Rescale the lines from the start of the records up to and including the line with "Action: pyautogui.click(x=492, y=332)" by writing each of them out again, requests included. Multiply every coordinate in the answers by 0.6 and round it to a whole number, rounding halves up.

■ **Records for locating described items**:
'''

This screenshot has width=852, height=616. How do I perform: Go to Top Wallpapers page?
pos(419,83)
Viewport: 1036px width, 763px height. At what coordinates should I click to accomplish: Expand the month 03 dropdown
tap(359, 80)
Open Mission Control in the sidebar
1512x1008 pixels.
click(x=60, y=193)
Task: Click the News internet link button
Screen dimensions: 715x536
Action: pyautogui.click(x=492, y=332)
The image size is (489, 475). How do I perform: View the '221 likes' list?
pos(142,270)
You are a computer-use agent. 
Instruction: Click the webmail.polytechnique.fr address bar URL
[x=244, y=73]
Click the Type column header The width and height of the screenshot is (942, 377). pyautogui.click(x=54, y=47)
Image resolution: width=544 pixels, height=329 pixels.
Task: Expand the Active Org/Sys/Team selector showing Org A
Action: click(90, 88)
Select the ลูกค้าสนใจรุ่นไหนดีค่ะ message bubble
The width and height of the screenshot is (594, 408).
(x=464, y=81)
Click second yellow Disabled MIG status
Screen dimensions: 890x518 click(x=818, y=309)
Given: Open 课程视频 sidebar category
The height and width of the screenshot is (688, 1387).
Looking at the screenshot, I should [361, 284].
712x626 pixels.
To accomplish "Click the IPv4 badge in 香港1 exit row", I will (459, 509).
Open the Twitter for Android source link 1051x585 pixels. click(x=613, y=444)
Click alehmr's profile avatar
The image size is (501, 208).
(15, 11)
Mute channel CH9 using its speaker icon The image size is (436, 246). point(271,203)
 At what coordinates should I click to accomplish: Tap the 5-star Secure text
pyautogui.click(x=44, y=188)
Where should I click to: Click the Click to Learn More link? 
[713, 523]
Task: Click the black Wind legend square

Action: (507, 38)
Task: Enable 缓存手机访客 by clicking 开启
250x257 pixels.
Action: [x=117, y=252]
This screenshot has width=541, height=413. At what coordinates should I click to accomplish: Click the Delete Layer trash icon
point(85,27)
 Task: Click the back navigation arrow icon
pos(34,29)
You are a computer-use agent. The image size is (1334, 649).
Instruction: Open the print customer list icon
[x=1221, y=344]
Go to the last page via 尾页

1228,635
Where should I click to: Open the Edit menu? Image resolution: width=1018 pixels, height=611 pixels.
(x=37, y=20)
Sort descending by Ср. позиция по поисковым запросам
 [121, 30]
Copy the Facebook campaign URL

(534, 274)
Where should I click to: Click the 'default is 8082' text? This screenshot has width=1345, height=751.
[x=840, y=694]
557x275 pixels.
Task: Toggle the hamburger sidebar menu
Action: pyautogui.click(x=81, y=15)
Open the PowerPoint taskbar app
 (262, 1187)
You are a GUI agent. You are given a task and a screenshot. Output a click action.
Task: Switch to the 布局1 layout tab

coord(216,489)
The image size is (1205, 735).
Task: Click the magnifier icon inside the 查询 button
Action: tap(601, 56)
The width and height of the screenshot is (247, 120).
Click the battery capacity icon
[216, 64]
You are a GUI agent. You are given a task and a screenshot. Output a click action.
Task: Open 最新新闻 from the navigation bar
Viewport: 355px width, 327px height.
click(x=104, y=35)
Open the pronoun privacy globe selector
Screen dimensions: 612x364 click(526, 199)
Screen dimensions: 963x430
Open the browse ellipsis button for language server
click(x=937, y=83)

'''

■ **Solution to this exercise**:
This screenshot has width=852, height=616. How do I perform: Go to Top Wallpapers page?
pos(251,50)
Viewport: 1036px width, 763px height. At what coordinates should I click to accomplish: Expand the month 03 dropdown
tap(215, 48)
Open Mission Control in the sidebar
1512x1008 pixels.
click(x=36, y=116)
Task: Click the News internet link button
Screen dimensions: 715x536
Action: pyautogui.click(x=295, y=199)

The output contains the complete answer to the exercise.